Supplied data:
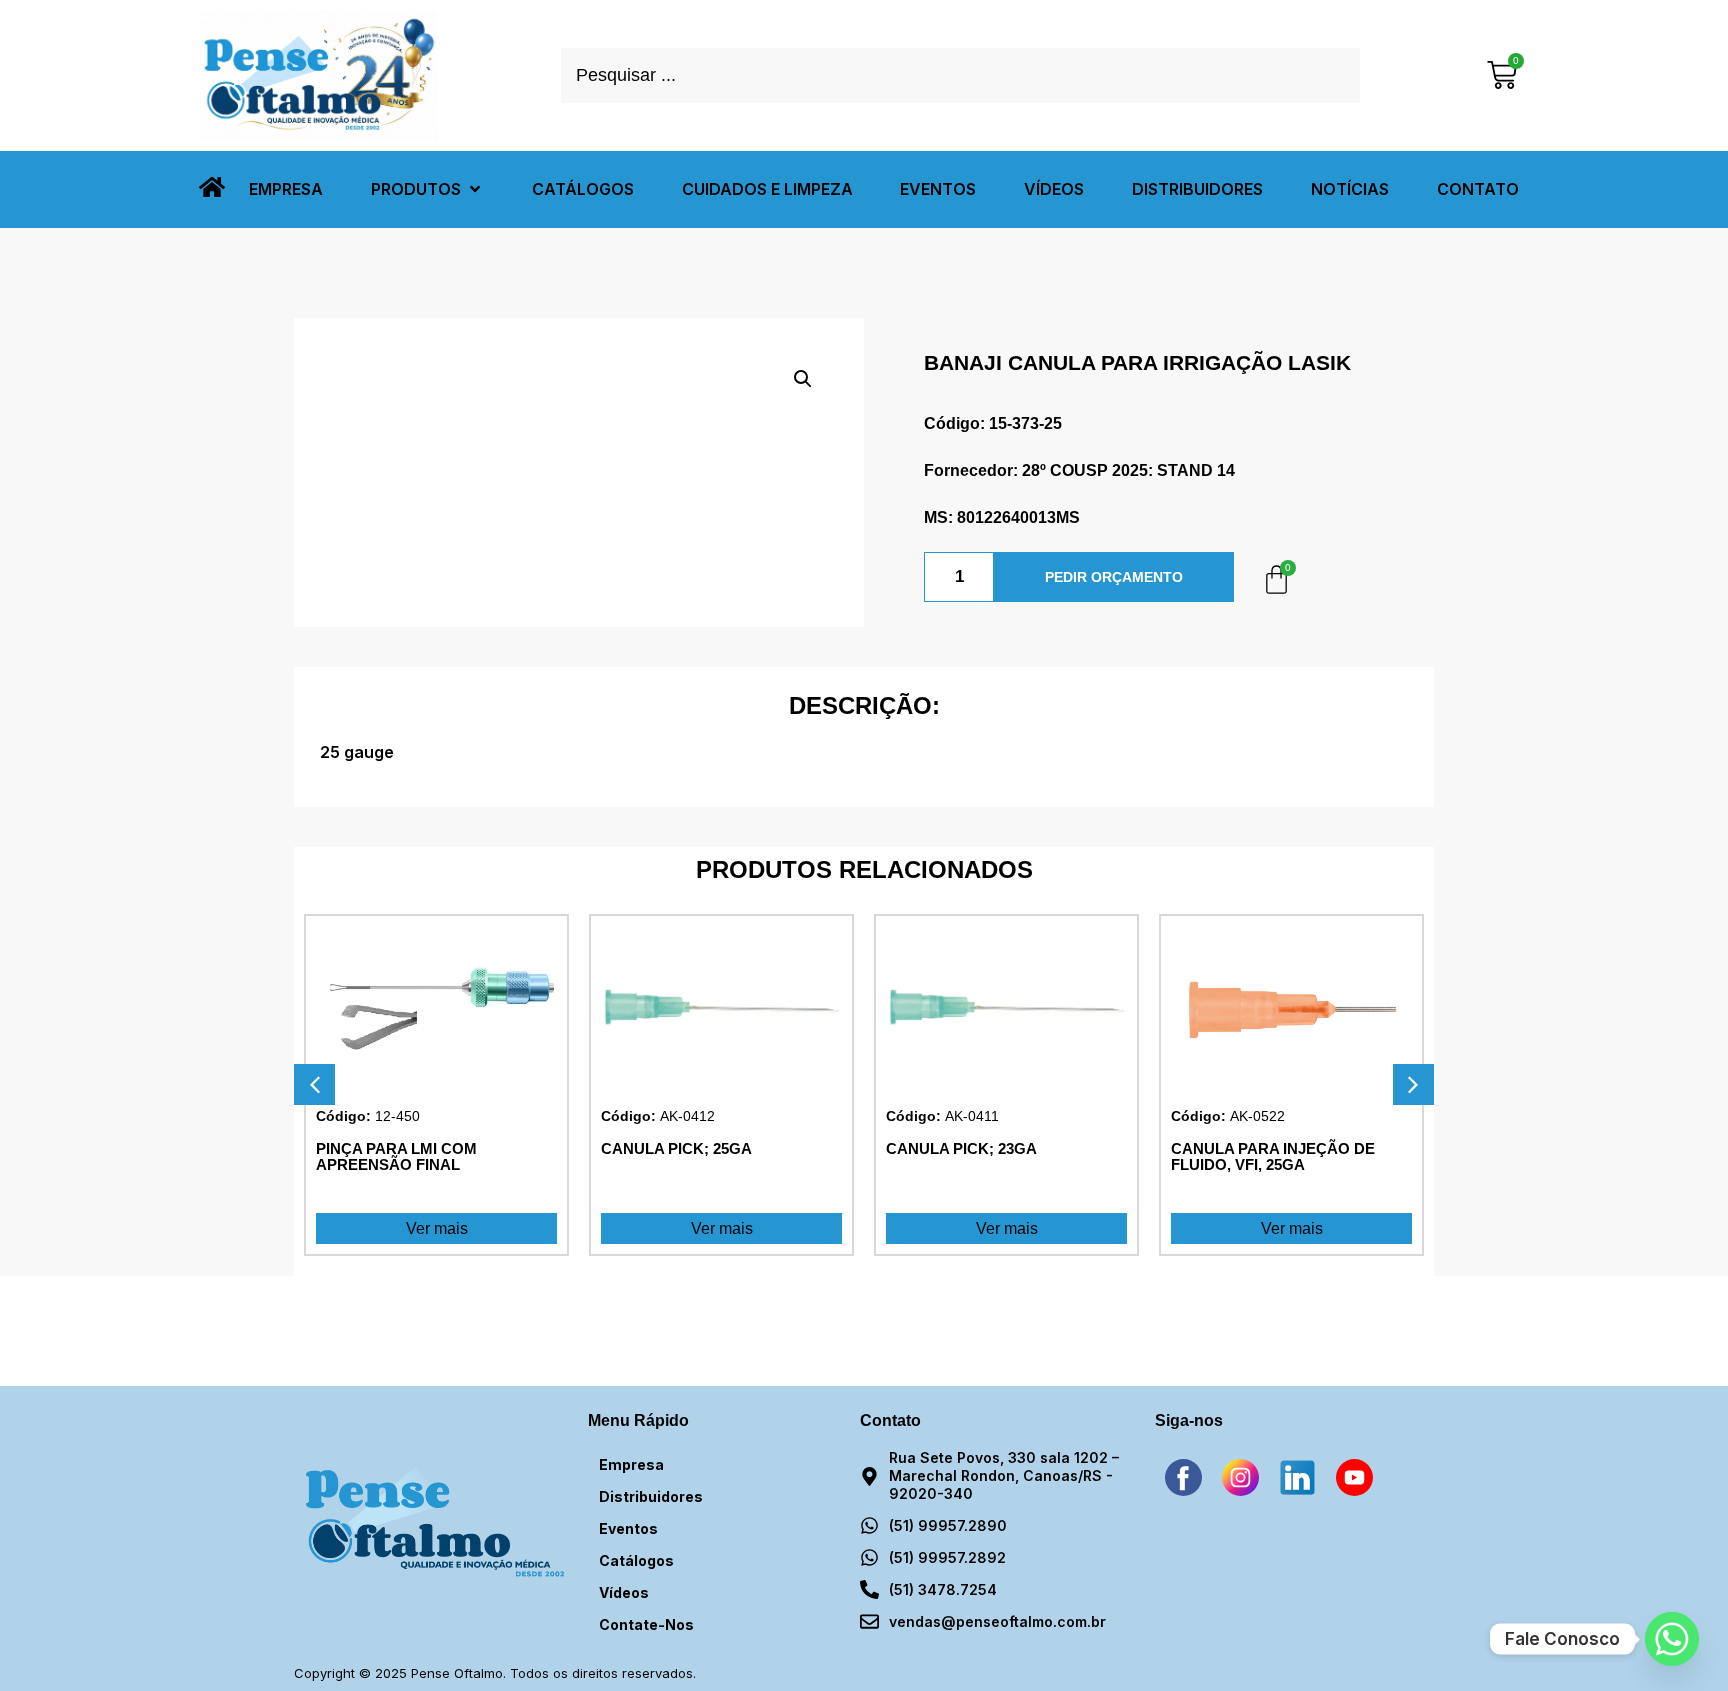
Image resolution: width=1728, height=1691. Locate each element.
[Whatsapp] (1672, 1639)
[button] (427, 189)
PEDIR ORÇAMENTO (1114, 577)
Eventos (628, 1528)
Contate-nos (646, 1624)
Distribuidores (651, 1496)
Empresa (631, 1464)
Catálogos (636, 1560)
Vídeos (624, 1592)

Prompt:
From the first line to the last, return the material above exactly, apart from the pictures.

Expected answer:
Image resolution: width=1728, height=1691. Locate each element.
[Whatsapp] (1672, 1639)
[button] (427, 189)
PEDIR ORÇAMENTO (1114, 577)
Eventos (628, 1528)
Contate-nos (646, 1624)
Distribuidores (651, 1496)
Empresa (631, 1464)
Catálogos (636, 1560)
Vídeos (624, 1592)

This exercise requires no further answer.